Transfer Learning with Previously Trained Language Model

Hello, I am trying to do text classification. I have a reasonably large amount of unlabeled data and a considerably smaller amount of labeled data.

I have trained a language model on the larger data, and would like to use it to train a text classifier on the labeled data.

(Note: I saved the language model I want to use with learn.save())

However, when I run the following code:

data_lm = TextLMDataBunch.from_folder(DATA_PATH)
data_clas = TextClasDataBunch.from_folder(DATA_PATH,vocab=data_lm.train_ds.vocab, bs=45)
learn = text_classifier_learner(data_clas, AWD_LSTM, drop_mult=0.5, wd=1e-1)
learn.load_encoder('large_lm1_enc') # previously trained language model

I get the following error:

RuntimeError: Error(s) in loading state_dict for AWD_LSTM:
	Missing key(s) in state_dict: "encoder.weight", "encoder_dp.emb.weight", "rnns.0.weight_hh_l0_raw", "rnns.0.module.weight_ih_l0", "rnns.0.module.weight_hh_l0", "rnns.0.module.bias_ih_l0", "rnns.0.module.bias_hh_l0", "rnns.1.weight_hh_l0_raw", "rnns.1.module.weight_ih_l0", "rnns.1.module.weight_hh_l0", "rnns.1.module.bias_ih_l0", "rnns.1.module.bias_hh_l0", "rnns.2.weight_hh_l0_raw", "rnns.2.module.weight_ih_l0", "rnns.2.module.weight_hh_l0", "rnns.2.module.bias_ih_l0", "rnns.2.module.bias_hh_l0". 
	Unexpected key(s) in state_dict: "model", "opt". 

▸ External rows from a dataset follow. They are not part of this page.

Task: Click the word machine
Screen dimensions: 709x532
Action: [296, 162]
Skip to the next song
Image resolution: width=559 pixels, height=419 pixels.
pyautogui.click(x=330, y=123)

I am not entirely sure what the problem is. If I am going about this the wrong way entirely, how should I do this (ideally sticking withing the fast.ai library)?

Hi @acombandrew

I’m working on a similar thing - below is the link to my solution on google colab, it’s working without errors. Do you do something differently?

Darek

3 Likes

Continuing the discussion from Transfer Learning with Previously Trained Language Model:

Hello @darek.kleczek thank you for the response. I looked through your code. Is the data you trained the language model on the same as you trained the classifier on?
I think the problem I’m getting is related to the fact that I’m training the language model on different data.

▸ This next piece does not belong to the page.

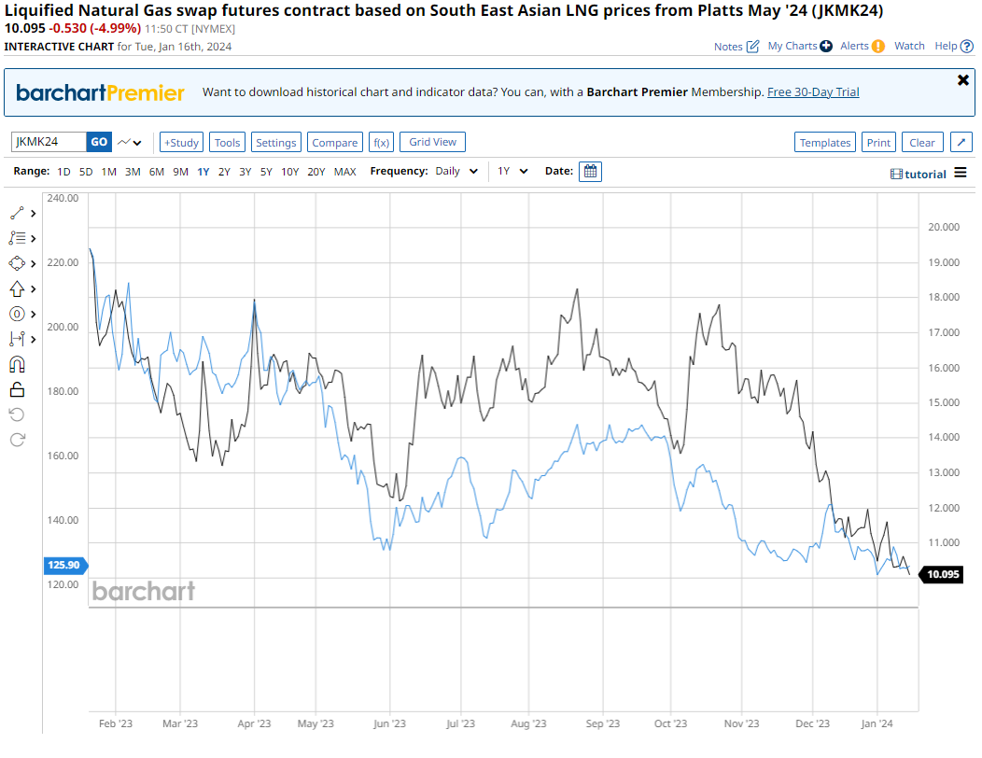Viewport: 982px width, 758px height.
Task: Open the shapes annotation tools group
Action: [22, 263]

Alternatively it could be me using learn.save instead of learn.save_encoder. I will try this fix and note if it works or not.

I figured out the part of my problem that was relevant to this post- I was using save() instead of save_encoder(), which I wouldn’t have noticed if I didn’t have code to compare with. Thanks!

1 Like